The OAG Island

In 2010 the OAG engaged in a furious battle with the Anti Corruption Commission to not prosecute those accused in the Gyelpozhing Land allotment case. It later lost the case and a lot of its credibility with it.

This was soon followed by the Trongsa land case where the OAG overturned the entire ACC investigation and refused to prosecute the case saying there is no case. It also challenged the locus standi of the ACC to prosecute the case.

Again, embarrassingly for the OAG, the judiciary ruled in favour of ACC and allowed it to prosecute the case.

While this embarrassment was not over another major one followed when the OAG made up an internal rule that it would not appeal cases when two courts gave the same verdict. It loosely and controversially interpreted this rule to not appeal the Jatan Lal case in the Supreme Court.

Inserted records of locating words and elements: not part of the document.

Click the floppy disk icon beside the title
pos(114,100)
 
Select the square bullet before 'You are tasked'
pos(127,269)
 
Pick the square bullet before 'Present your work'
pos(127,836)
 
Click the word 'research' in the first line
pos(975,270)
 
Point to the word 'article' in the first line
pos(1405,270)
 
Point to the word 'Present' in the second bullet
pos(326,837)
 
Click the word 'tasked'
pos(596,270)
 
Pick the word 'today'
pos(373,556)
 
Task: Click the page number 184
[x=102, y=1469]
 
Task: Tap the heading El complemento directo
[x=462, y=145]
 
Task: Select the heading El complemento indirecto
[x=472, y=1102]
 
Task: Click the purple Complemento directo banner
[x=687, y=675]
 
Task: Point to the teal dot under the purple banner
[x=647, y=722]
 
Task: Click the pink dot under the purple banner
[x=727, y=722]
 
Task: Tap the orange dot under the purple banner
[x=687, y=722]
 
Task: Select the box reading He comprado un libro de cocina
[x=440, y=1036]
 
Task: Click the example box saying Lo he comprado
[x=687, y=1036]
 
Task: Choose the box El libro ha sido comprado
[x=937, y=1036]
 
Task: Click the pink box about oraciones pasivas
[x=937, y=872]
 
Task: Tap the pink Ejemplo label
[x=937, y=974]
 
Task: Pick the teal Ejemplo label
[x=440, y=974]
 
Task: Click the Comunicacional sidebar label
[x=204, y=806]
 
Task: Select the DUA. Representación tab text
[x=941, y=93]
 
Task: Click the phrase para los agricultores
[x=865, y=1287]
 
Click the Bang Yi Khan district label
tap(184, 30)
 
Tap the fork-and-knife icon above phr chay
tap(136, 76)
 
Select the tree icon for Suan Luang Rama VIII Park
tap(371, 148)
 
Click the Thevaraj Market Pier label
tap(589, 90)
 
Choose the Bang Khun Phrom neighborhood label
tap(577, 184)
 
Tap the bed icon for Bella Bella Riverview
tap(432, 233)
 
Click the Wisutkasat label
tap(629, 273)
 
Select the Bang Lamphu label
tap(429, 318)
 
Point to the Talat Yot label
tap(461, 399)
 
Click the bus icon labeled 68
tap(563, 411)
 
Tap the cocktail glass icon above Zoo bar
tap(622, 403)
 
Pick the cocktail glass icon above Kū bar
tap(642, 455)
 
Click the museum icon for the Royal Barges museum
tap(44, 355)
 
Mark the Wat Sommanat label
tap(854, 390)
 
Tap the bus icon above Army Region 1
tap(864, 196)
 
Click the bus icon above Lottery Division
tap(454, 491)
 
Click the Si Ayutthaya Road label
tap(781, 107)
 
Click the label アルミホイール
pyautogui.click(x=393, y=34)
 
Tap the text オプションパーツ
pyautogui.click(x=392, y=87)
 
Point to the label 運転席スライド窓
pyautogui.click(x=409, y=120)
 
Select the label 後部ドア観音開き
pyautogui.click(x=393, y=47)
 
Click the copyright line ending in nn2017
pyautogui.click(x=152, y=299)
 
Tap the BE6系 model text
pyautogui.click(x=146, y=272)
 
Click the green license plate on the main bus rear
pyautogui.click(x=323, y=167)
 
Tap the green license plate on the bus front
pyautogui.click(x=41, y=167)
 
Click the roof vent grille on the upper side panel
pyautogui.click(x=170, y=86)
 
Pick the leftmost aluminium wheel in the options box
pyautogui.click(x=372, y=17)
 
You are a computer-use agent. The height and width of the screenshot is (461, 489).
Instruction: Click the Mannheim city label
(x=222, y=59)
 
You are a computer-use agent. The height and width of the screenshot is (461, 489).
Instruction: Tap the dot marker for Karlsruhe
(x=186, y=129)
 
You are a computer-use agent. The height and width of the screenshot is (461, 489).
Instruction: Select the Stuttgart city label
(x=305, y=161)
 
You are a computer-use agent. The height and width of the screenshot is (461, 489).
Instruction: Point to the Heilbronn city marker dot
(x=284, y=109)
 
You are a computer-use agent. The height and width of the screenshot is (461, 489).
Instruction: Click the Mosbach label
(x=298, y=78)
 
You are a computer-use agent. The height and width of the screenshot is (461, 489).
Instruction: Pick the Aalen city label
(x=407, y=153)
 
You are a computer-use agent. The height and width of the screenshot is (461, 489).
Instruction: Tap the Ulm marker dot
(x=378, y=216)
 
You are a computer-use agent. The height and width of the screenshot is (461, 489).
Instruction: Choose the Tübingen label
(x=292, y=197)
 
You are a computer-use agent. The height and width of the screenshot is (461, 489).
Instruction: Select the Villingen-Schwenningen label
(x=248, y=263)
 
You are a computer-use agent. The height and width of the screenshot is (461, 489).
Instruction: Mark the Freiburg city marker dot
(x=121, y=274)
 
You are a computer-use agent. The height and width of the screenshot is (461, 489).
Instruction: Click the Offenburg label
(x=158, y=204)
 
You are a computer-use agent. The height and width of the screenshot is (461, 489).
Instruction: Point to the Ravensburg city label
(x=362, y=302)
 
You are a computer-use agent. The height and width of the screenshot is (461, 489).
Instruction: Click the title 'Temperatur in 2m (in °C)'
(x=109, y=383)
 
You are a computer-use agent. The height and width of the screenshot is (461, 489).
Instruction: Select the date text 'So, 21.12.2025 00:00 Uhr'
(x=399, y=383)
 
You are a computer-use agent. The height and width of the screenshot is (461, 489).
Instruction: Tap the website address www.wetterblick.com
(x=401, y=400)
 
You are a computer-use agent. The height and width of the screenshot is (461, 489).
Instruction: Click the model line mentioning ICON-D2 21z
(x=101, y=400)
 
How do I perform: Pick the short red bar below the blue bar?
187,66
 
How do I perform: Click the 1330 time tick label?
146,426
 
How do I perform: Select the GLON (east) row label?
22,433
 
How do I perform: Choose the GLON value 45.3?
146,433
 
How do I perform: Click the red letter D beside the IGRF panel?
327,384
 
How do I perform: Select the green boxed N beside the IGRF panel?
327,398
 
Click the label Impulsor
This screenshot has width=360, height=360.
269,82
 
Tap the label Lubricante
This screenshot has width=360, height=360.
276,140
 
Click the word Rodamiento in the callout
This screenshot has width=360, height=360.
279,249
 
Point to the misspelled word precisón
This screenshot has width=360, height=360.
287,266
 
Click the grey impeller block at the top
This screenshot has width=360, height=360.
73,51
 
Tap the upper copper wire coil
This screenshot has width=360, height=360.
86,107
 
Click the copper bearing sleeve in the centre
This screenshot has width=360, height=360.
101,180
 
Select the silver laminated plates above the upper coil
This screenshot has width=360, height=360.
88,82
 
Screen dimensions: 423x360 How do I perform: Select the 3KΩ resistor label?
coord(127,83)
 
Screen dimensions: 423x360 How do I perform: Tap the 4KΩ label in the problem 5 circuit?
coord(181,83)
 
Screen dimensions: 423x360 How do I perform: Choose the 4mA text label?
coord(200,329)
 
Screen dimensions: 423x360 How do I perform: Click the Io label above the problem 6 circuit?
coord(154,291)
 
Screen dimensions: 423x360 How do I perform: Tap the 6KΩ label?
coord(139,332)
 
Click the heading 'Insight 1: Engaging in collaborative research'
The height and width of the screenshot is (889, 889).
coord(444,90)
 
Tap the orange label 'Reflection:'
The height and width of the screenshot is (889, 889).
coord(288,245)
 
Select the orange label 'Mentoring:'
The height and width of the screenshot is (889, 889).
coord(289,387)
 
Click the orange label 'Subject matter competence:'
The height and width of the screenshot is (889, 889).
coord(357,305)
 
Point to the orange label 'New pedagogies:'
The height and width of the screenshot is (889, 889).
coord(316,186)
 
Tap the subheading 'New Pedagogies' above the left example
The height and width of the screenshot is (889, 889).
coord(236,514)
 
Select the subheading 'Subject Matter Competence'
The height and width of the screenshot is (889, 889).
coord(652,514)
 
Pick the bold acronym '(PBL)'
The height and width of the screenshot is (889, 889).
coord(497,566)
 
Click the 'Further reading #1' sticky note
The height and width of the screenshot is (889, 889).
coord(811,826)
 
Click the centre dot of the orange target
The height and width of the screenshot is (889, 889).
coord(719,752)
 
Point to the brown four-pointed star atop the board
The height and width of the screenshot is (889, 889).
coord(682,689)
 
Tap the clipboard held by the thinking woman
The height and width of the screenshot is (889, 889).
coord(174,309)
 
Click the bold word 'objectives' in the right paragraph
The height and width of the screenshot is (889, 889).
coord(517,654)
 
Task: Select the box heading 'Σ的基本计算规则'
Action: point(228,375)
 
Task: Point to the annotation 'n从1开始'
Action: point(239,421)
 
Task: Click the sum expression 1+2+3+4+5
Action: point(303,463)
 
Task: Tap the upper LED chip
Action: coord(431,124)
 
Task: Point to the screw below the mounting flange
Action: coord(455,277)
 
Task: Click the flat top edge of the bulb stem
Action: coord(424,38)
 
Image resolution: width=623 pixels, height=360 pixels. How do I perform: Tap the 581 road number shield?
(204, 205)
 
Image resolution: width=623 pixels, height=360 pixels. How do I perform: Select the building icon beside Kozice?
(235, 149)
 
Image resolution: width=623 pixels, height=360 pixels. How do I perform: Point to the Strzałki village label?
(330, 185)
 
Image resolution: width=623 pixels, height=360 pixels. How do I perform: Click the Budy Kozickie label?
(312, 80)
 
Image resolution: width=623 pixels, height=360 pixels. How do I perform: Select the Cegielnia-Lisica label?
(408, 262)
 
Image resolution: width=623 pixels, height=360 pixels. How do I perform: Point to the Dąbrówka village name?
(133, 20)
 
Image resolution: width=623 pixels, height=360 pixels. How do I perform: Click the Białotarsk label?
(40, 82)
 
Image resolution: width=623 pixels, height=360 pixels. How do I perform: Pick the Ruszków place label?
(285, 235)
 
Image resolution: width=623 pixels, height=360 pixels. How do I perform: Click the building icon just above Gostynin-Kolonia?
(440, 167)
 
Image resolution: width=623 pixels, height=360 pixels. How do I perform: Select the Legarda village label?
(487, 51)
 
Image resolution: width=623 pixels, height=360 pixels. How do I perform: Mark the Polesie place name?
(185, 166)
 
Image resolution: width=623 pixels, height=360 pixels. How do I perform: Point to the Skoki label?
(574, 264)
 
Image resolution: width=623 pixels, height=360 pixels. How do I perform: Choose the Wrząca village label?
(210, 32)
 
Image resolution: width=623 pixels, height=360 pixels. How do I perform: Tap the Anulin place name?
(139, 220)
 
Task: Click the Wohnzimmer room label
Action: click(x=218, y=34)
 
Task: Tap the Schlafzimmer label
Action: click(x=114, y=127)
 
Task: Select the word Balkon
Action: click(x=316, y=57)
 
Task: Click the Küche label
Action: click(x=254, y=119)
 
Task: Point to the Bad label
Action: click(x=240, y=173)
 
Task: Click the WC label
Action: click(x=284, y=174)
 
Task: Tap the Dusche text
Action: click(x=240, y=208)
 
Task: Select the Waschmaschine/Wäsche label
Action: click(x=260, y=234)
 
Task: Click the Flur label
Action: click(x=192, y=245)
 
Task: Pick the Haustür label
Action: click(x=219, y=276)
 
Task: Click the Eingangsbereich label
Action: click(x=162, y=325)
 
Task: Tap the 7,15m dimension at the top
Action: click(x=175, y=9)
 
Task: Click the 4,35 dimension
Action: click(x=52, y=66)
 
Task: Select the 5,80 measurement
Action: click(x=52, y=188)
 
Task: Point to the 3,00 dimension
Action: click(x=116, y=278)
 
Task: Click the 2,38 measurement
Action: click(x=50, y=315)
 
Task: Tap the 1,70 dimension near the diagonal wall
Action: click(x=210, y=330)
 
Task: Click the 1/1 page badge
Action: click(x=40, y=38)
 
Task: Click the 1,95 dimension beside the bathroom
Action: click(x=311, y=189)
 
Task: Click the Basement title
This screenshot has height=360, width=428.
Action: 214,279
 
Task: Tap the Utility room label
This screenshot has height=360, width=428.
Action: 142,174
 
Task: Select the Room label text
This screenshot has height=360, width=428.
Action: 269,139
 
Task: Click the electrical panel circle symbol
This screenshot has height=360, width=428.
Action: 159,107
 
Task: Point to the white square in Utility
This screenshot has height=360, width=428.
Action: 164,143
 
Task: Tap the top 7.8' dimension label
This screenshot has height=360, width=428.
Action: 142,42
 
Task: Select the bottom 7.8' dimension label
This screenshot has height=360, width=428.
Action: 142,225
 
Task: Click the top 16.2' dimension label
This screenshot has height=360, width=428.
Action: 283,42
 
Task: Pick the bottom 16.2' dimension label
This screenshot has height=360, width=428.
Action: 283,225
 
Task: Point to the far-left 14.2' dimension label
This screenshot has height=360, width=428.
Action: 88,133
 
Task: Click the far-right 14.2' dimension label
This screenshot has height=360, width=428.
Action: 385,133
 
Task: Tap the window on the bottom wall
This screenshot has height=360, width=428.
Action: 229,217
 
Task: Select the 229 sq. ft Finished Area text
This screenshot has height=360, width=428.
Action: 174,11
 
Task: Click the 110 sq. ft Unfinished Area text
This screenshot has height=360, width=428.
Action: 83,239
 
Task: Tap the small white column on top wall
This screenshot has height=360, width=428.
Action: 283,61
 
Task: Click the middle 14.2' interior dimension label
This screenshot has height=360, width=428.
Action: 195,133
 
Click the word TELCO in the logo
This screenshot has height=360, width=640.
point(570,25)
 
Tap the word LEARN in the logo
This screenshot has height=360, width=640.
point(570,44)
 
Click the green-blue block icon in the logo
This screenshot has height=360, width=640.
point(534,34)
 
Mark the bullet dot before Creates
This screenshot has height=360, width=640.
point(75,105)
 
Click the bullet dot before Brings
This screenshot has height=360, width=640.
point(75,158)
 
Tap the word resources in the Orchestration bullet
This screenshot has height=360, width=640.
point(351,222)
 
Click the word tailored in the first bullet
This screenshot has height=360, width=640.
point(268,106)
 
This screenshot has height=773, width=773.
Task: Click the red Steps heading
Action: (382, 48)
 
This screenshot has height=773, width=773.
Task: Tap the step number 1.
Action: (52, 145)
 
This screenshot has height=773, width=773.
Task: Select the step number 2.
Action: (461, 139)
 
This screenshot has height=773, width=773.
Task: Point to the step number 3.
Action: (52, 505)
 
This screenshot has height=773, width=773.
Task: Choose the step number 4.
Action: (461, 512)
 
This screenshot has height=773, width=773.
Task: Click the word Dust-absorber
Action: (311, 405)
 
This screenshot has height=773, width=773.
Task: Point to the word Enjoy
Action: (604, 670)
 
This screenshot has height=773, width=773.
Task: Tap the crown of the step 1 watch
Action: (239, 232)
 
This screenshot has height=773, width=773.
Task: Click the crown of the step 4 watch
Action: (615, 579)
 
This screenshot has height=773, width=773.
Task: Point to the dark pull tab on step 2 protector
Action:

Again in what was a well established pattern the Supreme Court itself allowed the ACC to file an appeal overriding the non-appeal by the OAG in the case.

In all of the above cases the government of the day to which the OAG is accountable should have pulled up the OAG along with the AG in charge.

However, it seems all three elected governments so far have been content to let its legal arm embarrass itself and the government again and again with no consequences and no changes.

To be clear, the AG, who is the head of the OAG, is appointed on the nomination of the Prime Minister and can also be removed on the advice of the Prime Minister.

The Prime Minister does not have the power to fire even a government messenger, but the fact that he is given such powers over the AG clearly means the AG is accountable to him and the larger government in how it functions.

The OAG and the AGs, however, have been an island to themselves in how they function with excessive and mostly made up discretionary powers.

The result of such a history is why the current OAG is in the process of suing a private citizen with defamation charges when there no complaint from the government, which it represents. This is unacceptable and improper.

The case if successful could have a negative and chilling impact on the freedom of expression and would grossly inflate the OAG’s already inflated discretionary powers to the detriment of the basic checks and balances of a democratic system.

“A body of men holding themselves accountable to nobody ought not to be trusted by anybody.”